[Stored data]
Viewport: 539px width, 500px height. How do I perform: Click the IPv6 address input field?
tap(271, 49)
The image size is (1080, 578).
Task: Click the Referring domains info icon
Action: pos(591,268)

> [Requirements]:
Turn the lines of the entries above into a numbered list, leaving out any blank lines.

> [Output of the exercise]:
1. Viewport: 539px width, 500px height. How do I perform: Click the IPv6 address input field?
2. tap(271, 49)
3. The image size is (1080, 578).
4. Task: Click the Referring domains info icon
5. Action: pos(591,268)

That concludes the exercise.